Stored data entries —
......
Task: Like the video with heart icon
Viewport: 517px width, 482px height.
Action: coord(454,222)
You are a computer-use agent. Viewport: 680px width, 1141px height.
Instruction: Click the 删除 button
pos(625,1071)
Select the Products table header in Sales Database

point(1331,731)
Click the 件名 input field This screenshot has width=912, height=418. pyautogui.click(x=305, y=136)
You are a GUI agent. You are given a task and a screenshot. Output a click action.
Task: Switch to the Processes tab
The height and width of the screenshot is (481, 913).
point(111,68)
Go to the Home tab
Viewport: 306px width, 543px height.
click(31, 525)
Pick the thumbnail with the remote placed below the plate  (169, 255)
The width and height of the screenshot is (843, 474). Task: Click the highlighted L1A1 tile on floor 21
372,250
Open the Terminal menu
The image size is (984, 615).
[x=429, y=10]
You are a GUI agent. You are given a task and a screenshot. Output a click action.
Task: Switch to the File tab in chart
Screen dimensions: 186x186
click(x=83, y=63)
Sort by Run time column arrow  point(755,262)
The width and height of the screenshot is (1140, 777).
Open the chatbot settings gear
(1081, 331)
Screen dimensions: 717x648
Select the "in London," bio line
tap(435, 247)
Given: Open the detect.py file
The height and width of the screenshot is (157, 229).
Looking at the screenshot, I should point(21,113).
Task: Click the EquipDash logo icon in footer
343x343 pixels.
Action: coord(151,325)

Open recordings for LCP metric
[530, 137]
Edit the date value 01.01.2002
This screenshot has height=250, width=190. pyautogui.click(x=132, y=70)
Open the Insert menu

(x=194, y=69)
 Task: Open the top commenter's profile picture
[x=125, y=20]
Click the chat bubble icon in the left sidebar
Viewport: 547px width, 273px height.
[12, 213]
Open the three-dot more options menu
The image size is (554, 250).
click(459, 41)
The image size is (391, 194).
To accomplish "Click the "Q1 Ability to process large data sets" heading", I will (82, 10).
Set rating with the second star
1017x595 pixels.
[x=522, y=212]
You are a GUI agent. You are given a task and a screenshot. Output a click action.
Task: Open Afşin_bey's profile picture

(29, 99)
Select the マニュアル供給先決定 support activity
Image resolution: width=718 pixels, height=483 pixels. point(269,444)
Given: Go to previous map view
......
Find every line in the records that has the string "Switch", then state how many there are and nothing else.

2